If a line of the material contains "three", copy it.

▼▼▼

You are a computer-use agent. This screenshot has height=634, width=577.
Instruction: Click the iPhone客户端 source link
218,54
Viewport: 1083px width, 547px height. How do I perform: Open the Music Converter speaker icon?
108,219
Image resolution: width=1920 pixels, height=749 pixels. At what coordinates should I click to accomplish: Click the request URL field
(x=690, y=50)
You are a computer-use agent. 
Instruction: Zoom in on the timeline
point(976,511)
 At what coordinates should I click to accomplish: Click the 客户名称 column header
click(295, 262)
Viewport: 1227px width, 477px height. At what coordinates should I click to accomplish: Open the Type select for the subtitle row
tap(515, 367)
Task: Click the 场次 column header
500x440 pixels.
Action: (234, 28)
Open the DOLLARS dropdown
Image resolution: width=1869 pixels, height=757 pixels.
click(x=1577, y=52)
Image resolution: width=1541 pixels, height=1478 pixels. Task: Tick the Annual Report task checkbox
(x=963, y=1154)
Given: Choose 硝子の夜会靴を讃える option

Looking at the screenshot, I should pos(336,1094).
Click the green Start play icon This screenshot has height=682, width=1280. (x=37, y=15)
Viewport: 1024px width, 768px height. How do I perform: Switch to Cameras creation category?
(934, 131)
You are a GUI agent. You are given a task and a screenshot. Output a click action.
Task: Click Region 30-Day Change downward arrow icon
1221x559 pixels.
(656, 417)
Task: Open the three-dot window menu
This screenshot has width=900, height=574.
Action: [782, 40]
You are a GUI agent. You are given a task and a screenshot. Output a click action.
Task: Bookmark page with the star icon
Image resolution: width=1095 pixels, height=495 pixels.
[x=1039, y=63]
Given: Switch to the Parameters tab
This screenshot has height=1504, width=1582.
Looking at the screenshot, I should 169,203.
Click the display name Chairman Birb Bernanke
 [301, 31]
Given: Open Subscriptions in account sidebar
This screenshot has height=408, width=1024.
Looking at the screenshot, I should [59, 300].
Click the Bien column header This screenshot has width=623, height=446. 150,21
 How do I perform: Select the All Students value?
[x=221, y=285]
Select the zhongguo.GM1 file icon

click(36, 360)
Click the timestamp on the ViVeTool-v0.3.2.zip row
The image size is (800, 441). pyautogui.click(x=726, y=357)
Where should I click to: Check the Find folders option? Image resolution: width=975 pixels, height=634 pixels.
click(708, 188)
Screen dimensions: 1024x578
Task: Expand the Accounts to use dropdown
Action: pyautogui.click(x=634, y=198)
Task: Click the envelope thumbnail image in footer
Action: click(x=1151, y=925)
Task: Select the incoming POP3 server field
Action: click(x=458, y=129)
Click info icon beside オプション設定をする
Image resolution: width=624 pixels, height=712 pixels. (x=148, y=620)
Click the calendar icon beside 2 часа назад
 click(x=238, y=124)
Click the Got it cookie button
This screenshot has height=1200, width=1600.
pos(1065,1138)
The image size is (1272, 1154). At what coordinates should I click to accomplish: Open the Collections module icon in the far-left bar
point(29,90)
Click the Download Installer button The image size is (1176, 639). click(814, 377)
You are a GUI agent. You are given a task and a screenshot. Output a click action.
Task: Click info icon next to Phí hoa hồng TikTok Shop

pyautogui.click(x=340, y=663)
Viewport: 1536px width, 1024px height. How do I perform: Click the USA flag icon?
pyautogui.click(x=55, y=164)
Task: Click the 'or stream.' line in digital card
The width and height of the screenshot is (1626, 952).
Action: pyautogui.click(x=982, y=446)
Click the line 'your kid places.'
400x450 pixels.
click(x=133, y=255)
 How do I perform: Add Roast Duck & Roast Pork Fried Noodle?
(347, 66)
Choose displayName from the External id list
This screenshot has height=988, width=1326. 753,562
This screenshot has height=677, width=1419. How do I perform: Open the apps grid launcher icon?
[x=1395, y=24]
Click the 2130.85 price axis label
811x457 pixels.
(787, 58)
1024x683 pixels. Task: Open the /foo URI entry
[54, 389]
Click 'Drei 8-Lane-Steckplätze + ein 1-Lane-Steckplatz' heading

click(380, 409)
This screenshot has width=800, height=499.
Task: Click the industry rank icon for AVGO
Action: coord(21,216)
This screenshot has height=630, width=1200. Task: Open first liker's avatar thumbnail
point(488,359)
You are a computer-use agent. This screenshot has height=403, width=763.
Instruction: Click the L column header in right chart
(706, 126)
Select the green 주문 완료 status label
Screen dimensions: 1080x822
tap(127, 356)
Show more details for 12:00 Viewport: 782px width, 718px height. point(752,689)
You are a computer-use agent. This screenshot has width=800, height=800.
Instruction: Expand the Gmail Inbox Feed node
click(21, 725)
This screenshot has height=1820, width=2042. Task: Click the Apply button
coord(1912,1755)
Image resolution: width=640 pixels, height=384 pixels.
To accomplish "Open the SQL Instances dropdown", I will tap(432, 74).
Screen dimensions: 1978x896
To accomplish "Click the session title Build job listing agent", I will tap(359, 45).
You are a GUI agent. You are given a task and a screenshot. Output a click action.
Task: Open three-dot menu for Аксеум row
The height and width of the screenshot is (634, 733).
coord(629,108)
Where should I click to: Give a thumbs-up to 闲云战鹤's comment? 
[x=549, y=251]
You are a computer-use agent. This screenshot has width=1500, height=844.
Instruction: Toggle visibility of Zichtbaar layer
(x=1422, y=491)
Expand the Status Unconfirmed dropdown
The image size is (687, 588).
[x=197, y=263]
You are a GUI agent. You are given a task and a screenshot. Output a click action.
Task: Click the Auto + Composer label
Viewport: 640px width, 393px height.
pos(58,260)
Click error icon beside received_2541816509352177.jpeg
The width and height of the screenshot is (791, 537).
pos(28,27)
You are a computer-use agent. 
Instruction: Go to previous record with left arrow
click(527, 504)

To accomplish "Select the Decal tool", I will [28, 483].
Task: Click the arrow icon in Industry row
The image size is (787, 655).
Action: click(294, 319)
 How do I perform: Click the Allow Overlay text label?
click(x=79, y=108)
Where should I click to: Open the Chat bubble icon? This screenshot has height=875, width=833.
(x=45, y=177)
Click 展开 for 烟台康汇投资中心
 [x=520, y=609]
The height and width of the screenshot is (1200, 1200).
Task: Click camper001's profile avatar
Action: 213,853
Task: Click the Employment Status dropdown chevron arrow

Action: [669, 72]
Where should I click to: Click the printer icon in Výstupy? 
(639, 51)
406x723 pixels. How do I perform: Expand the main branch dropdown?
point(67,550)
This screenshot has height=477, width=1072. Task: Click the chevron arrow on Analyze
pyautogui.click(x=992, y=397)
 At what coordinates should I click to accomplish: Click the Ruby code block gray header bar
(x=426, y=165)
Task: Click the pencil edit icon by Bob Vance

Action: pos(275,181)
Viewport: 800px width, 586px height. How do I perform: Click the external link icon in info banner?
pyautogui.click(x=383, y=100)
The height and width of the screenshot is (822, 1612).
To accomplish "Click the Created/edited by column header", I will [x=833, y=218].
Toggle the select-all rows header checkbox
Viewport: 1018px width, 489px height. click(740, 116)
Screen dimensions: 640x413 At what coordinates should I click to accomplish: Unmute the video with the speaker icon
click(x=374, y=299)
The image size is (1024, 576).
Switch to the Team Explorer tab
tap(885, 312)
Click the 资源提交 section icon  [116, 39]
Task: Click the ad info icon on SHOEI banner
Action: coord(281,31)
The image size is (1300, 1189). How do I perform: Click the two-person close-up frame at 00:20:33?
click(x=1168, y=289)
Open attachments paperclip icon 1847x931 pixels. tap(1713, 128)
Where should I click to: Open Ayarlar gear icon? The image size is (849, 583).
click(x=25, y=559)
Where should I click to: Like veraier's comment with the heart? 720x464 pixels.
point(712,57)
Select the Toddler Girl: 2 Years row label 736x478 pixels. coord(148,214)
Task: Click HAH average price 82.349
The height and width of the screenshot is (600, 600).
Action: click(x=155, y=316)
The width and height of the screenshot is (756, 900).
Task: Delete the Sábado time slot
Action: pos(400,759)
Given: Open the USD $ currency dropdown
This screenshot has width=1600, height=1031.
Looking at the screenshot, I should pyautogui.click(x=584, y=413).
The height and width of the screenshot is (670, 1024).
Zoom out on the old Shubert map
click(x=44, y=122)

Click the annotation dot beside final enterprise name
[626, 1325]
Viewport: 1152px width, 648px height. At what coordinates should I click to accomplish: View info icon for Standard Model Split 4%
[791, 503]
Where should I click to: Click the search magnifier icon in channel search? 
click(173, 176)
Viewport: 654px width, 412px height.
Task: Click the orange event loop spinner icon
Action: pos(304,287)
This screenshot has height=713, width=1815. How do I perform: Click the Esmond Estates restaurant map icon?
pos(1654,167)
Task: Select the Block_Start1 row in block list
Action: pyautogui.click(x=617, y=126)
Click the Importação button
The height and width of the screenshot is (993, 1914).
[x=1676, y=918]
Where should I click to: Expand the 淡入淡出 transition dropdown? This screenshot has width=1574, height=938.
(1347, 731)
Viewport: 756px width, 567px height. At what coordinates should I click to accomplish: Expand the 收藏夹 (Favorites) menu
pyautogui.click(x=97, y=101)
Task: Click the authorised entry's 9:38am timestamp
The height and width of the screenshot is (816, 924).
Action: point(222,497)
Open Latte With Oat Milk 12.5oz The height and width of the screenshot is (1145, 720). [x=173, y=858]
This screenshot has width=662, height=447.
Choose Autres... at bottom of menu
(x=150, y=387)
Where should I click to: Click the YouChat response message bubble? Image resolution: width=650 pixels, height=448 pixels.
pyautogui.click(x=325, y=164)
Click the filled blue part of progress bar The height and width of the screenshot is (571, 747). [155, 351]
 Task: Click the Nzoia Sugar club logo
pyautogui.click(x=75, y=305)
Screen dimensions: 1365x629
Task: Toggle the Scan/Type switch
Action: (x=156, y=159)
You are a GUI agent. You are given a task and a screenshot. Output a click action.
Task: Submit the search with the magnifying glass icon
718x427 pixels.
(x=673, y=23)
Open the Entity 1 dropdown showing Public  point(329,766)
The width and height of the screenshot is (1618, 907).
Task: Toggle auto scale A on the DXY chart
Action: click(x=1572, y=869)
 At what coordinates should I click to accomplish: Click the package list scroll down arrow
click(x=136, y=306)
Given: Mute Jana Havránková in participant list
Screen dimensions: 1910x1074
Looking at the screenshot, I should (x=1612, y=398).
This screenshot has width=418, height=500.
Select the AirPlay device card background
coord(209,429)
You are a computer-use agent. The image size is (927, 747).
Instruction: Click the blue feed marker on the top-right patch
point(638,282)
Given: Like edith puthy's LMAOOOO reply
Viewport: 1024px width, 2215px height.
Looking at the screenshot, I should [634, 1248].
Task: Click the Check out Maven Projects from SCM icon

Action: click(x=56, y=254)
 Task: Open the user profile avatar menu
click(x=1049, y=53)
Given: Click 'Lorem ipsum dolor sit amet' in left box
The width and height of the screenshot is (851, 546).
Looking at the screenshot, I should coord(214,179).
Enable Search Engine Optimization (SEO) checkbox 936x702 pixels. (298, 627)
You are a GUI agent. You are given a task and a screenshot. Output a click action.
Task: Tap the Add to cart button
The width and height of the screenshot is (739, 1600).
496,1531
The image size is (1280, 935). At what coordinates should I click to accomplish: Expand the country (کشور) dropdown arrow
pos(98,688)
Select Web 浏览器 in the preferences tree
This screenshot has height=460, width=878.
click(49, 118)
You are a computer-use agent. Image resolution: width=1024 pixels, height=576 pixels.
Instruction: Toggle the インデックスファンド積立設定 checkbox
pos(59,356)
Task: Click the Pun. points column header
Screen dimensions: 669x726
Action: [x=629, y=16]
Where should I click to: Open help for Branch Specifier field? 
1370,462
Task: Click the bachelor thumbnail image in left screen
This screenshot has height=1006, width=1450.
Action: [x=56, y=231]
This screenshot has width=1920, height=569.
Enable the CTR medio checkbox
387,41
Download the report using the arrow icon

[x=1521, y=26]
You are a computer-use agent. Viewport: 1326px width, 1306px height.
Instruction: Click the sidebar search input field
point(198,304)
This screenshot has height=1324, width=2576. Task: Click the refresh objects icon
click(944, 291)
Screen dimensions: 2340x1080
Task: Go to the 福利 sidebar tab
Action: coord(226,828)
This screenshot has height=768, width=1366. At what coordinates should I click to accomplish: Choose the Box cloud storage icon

▲▲▲

--- ANSWER SECTION ---
Task: Open the three-dot window menu
Task: Open three-dot menu for Аксеум row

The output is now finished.